**SHORT PROBLEM**
What limit on total payments does the administration call for in the text on large farm payment limitations?

Proposed Large Farm Payment Limitations Need Tweaking
The Obama Administration proposal to reduce payments to large farms is a significant step in the right direction, but it needs some work. To its credit, the administration calls for a $250,000 limit on total payments.
That reflects the proposal by Senators Byron Dorgan (D-ND) and Chuck Grassley (R-IA) to close loopholes and create enforceable limits of $40,000 on direct payments, $65,000 on counter cyclical payments, and $150,000 on loan deficiency payments. The Dorgan-Grassley bill is the leading payment limitation proposal before the Congress. Active support by the administration could make the difference in moving it forward.But a different approach is needed on the administration proposal to trim direct payments – the payments made even when crop price are good. The administration would eliminate direct payments to any farm with sales of over $500,000. That would cut out even midsize farms, such as 100 cow dairies and 1,000 acre corn-soybean operations.

**STORED ROWS**
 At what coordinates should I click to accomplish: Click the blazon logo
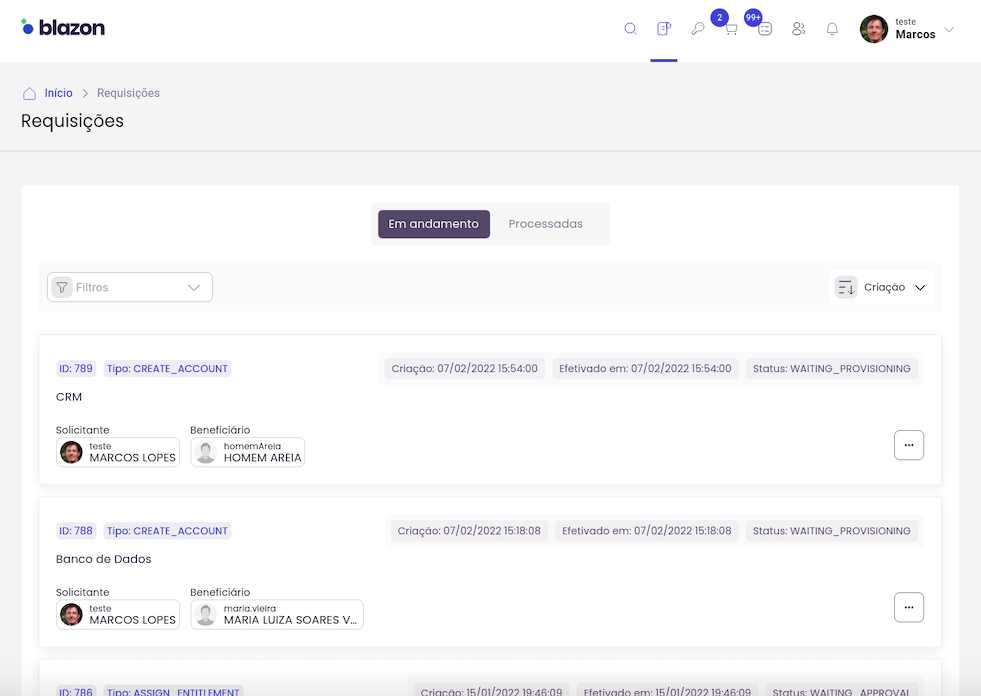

* * *

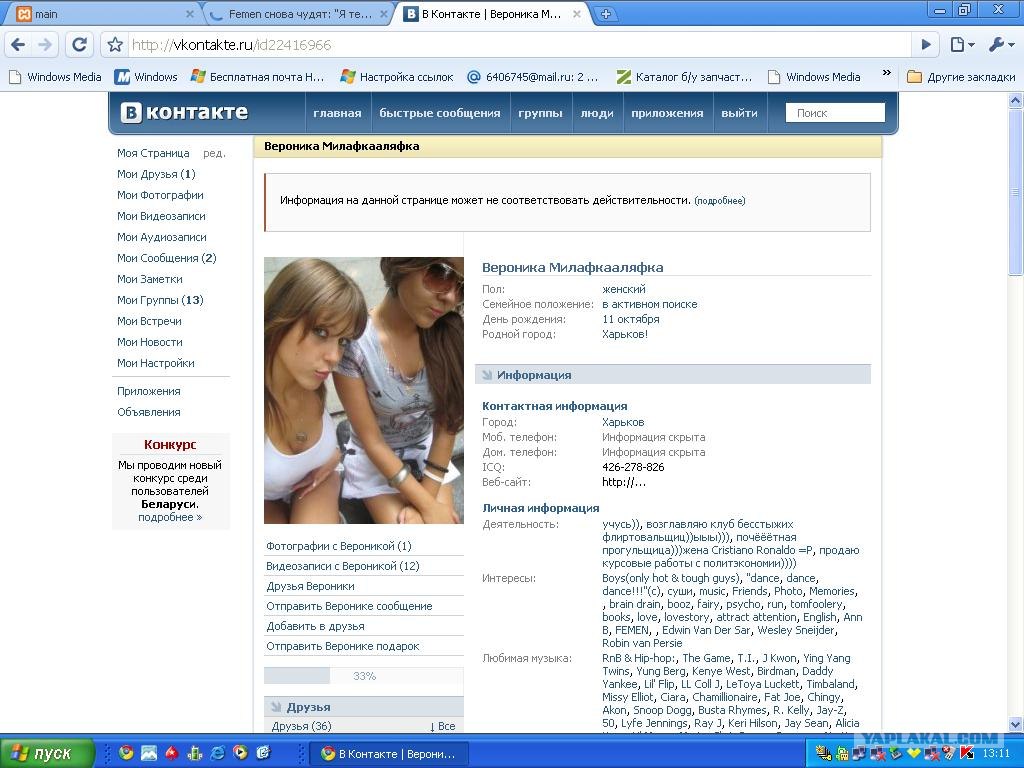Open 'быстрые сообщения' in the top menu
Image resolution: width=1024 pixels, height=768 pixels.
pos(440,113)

**TASK RESPONSE**
A $250,000 limit on total payments.